The American Journal of Public Health just published a long-term—remarkably long-term—study of incarcerated youth in the Cook County Juvenile Temporary Detention Center, tracking their drug abuse rates over the course of 16 years.

The results may shock you. Then again, they may not.

As summed up by Robin Scher at Alternet, a team from Northwestern University gathered over 1,800 kids with an average age of 15, from 1995 through 1998. The subjects were evaluated for "substance-use disorders," defined at the time* as genuinely problematic use with at least three typical and familiar symptoms from a list. Then they followed them through 2011.

Researchers found that whites were more likely than other races to have a cocaine problem, save for three years after they entered the study, when they tied with Hispanics. That weird pattern can perhaps be explained by the relative paucity of cocaine abusers across the board; the highest rate of cocaine abuse for any ethnicity at any point in the study was about 12 percent of a white cohort of 296 people. At that level, random fluctuation from the vagaries of life would presumably play a role.

Nonetheless, the cocaine-abuse numbers for African Americans was striking: virtually zero throughout the 12-year course of the study. The same was true for "other" drugs, which could be anything from opiates to hallucinogens to PCP.

"To our knowledge, this is the first comprehensive epidemiological study of SUDs [substance use disorders] in delinquent youths during young adulthood (up to median age 28 years)," the team of eight authors, led by Leah Welty, writes. And they tie it into broader trends in incarceration to put the findings into relief: "Our findings add to the growing debate about how the 'War on Drugs' has disproportionately affected African American youths and young adults. Recent investigations have found that although African American adolescents are no more likely than non-Hispanic Whites to use or sell drugs, they are more likely be arrested on drug-related charges."

In other headline findings, a whopping 91 percent of men in the cohort had experienced a SUD at some point by the age of 28, compared to 79 percent for women. Perhaps more surprisingly, marijuana was the most likely substance to be abused, even more so than alcohol.

About 45 percent of African Americans and Hispanics had a marijuana-use disorder when they entered the study; whites, about 55 percent, though that gap narrowed as the percentage of subjects with that SUD declined precipitously as the years passed, ending at around 15 percent for both groups.

Alcohol came in second among the abused substances, at least until 12 years after the study began, when the subjects had an average age of 28, and alcohol abuse unsurprisingly passed marijuana. But again, there were significant racial/ethnic differences—about 30 percent of whites and Hispanics came into the study with an alcohol problem; African-Americans, about 25 percent. The abuse rate for Hispanics began dropping immediately, but whites stayed just as likely to have an alcohol problem as far as six years out. Only then did it begin to drop, but at the end of the study, 12 years out, they were still more likely to have alcohol problems than Hispanics and African-Americans, the difference for whom at the end of the study was virtually nil.

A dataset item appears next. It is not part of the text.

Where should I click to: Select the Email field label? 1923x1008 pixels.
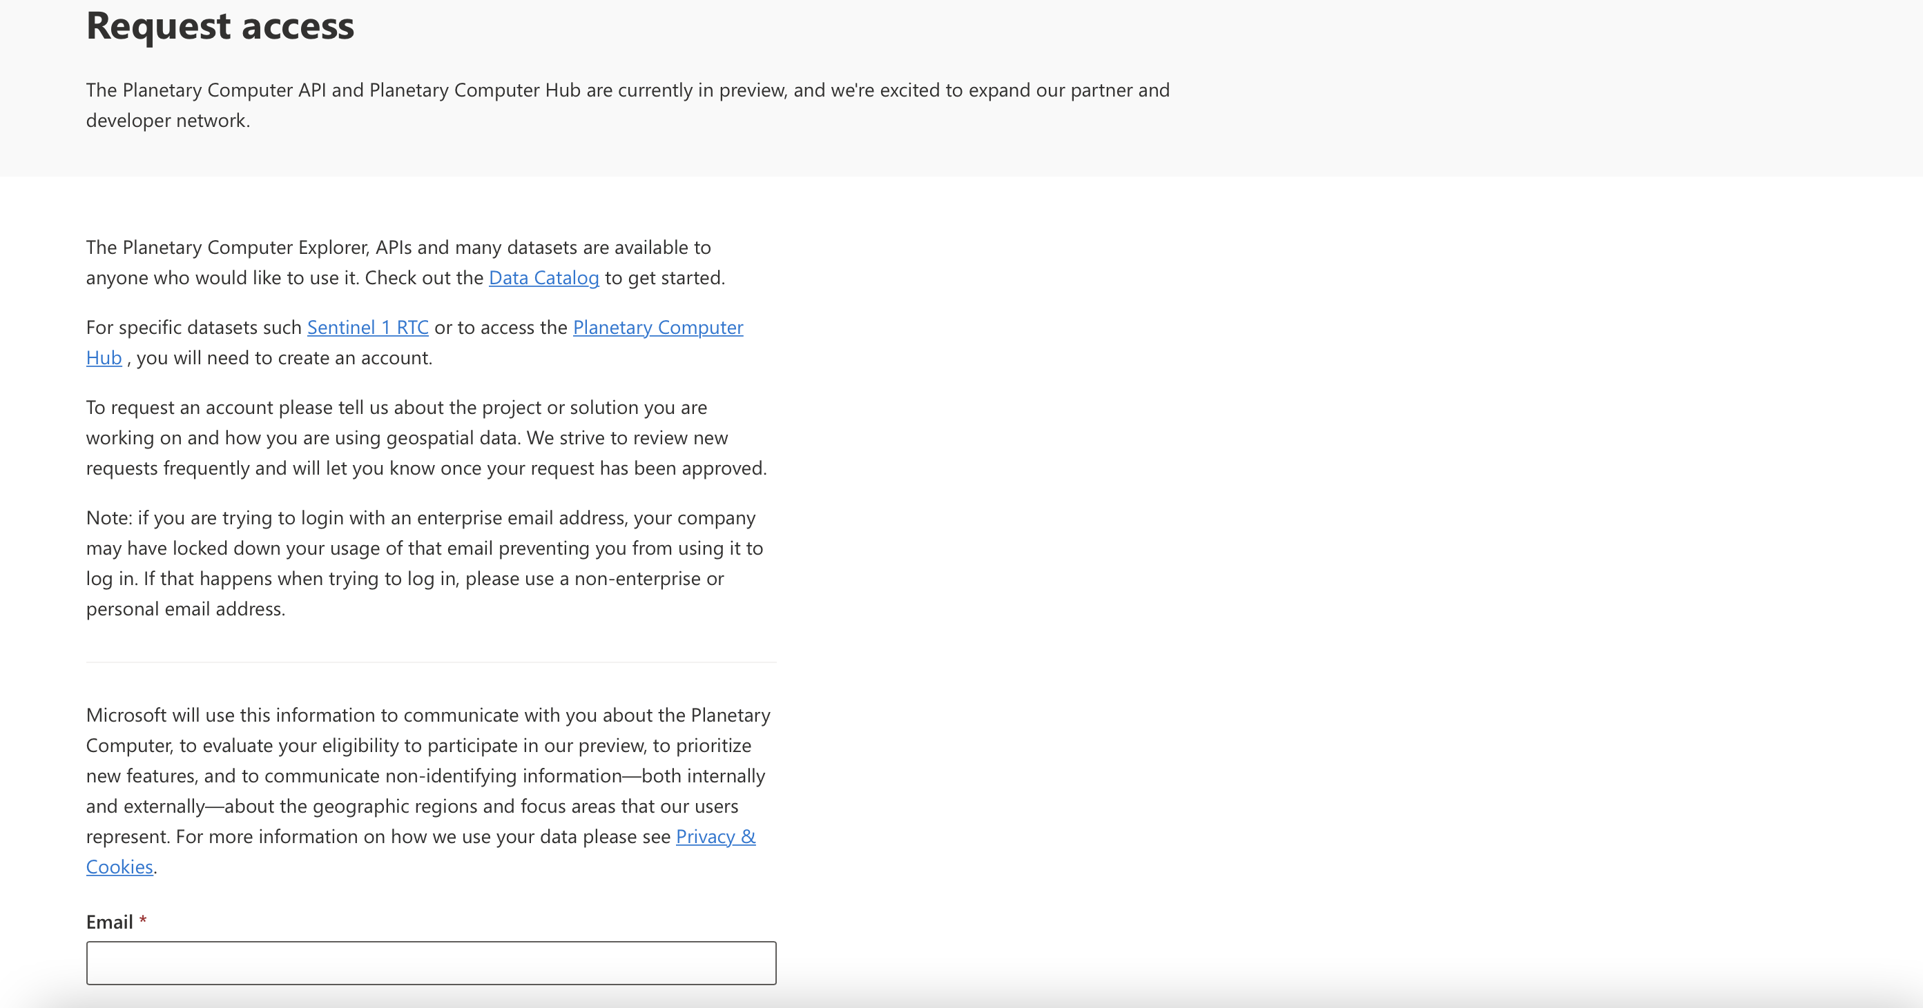point(110,921)
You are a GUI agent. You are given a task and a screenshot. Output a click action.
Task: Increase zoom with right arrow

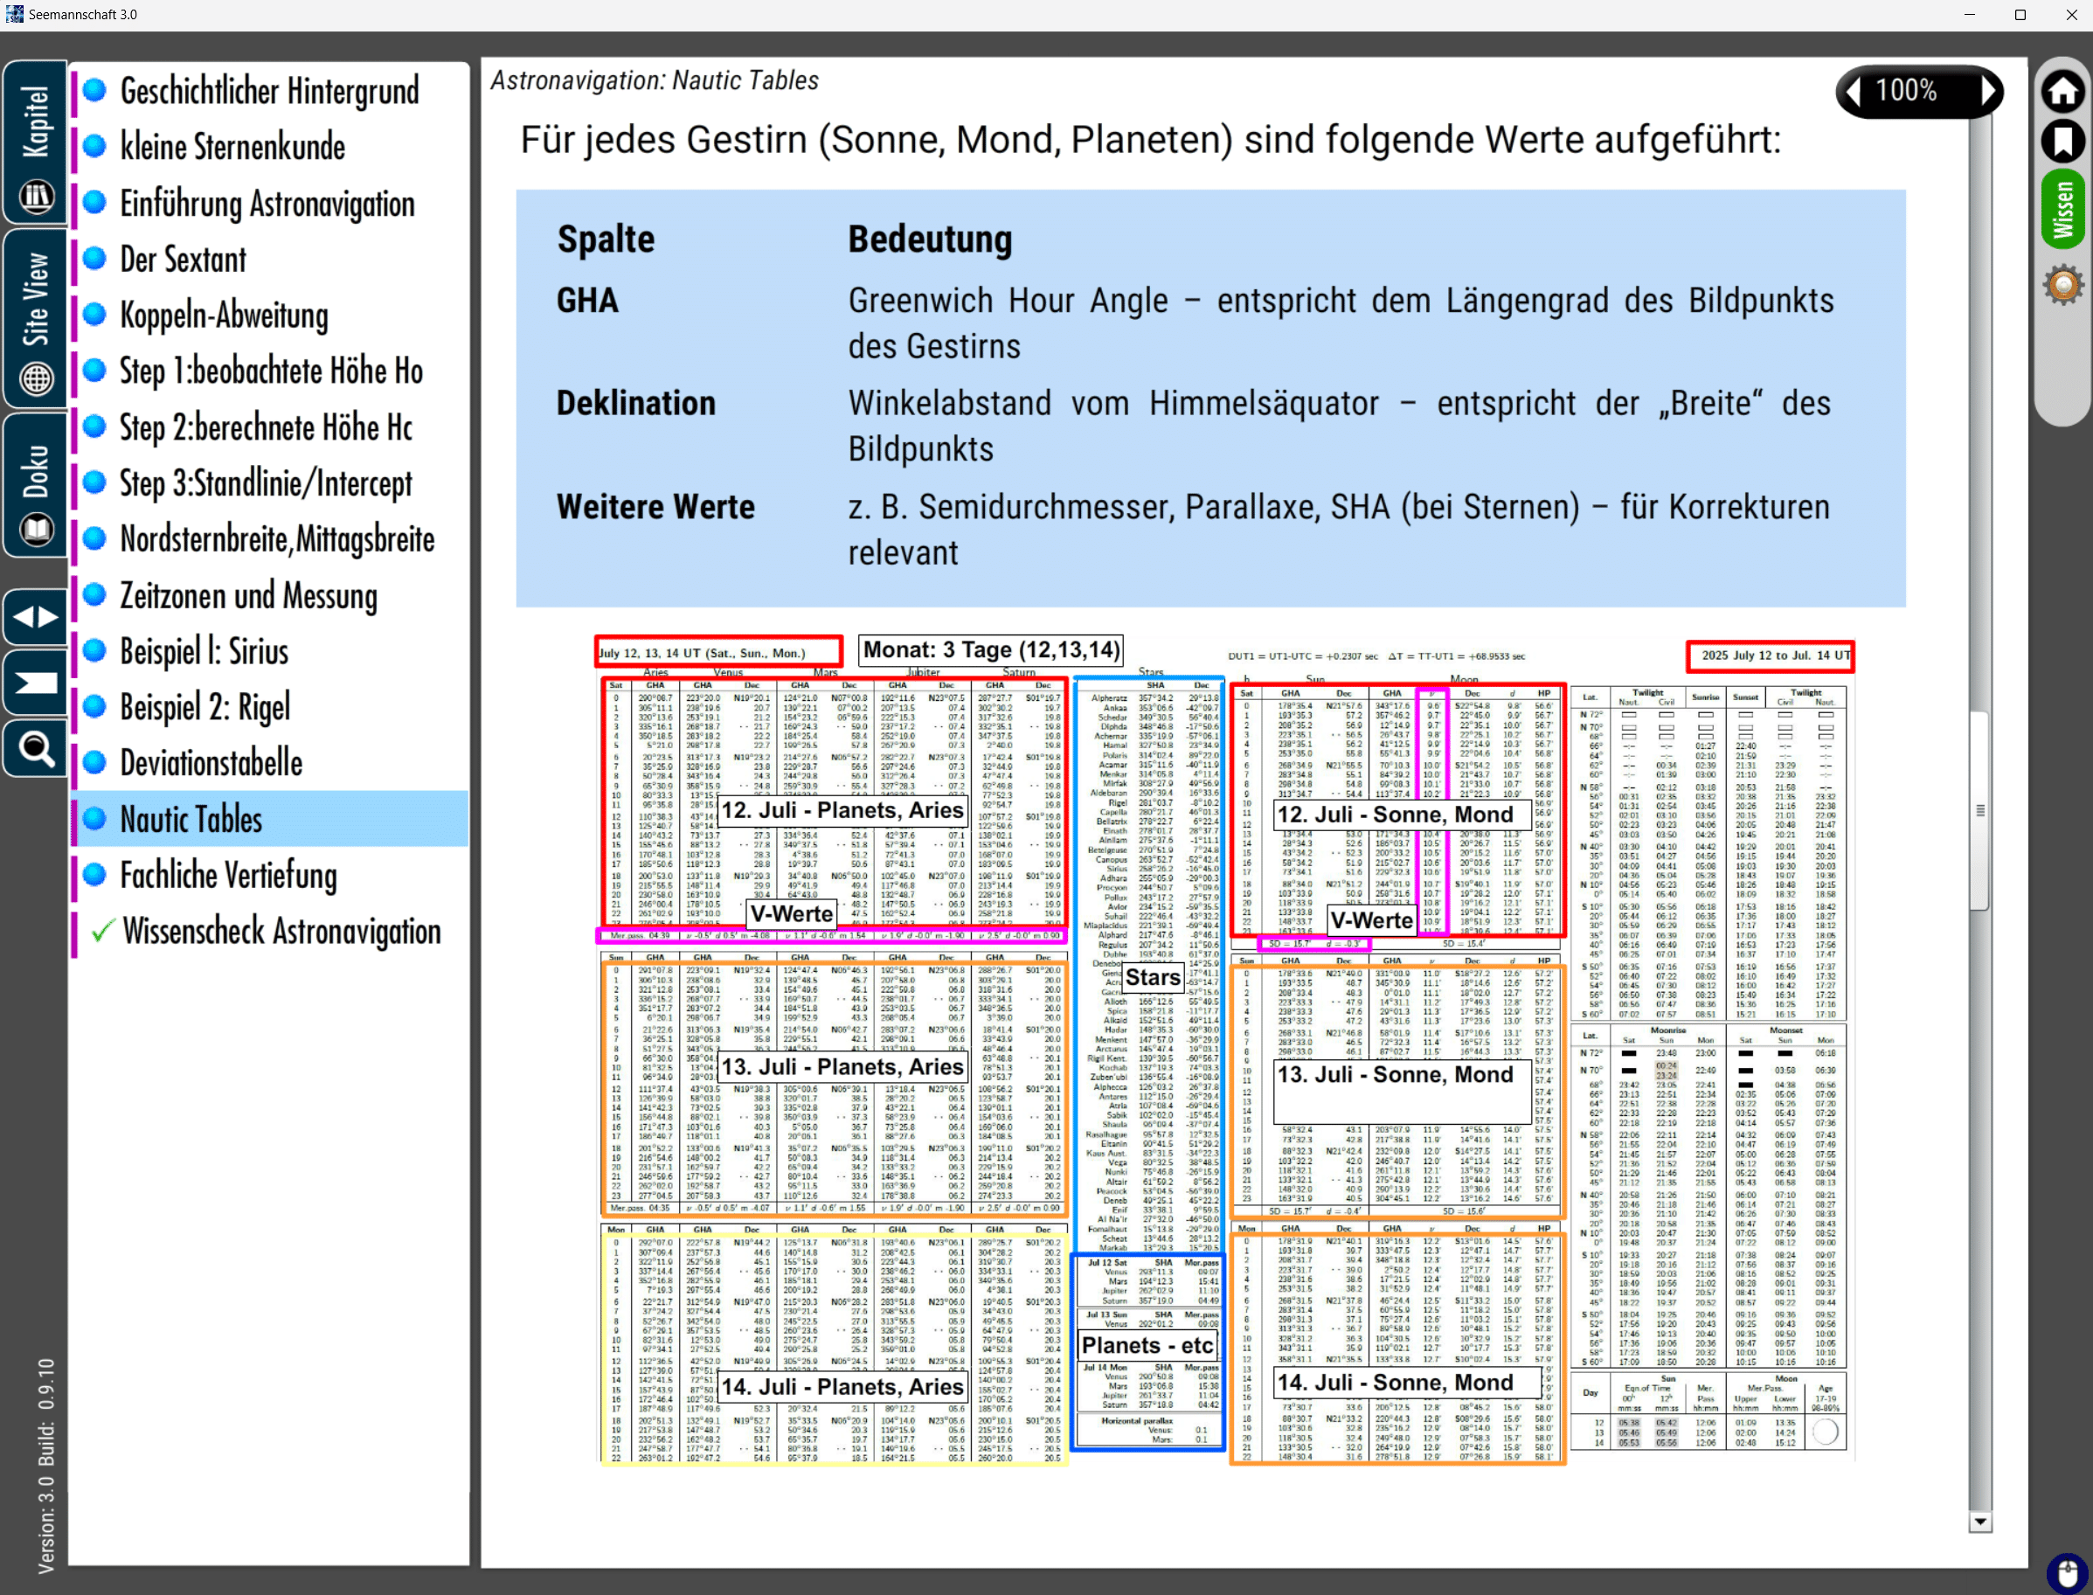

But this research looked specifically at "delinquent" youths—the incarcerated population. What changes if you take the broadest possible look?

Not much. Here's what the U.S. Department of Health and Human Services found in 2013:

In 2013, among persons aged 12 or older, the rate of substance dependence or abuse was 4.6 percent among Asians, 7.4 percent among blacks, 8.4 percent among whites, 8.6 percent among Hispanics, 10.9 percent among persons reporting two or more races, 11.3 percent
among Native Hawaiians or Other Pacific Islanders, and 14.9 percent among American
Indians or Alaska Natives.

And apparently staying in school doesn't make a difference, in terms of drug abuse:

In 2013, rates of illicit drug or alcohol dependence or abuse among adults aged 26 or older were not associated with levels of educational attainment. Among this group, rates of illicit drug or alcohol dependence or abuse were 6.4 percent for those who graduated from high school but had no further education, 7.2 percent for college graduates, 7.3 percent for those who did not graduate from high school, and 7.4 percent for those with some college education but no degree.

Dependence and abuse are different from drug use, of course. When it comes to illicit drug use more generally, HHS found the numbers shifted around a bit: 10.5 percent of African-Americans, 9.5 percent of whites, and 8.8 percent of Hispanics. In that sense, the races were virtually the same—a far cry from the statistics on incarcerated people.

* Researchers used the DSM-III-R, the prevailing psychological diagnosis manual at the time (for reference, we are now on DSM-V).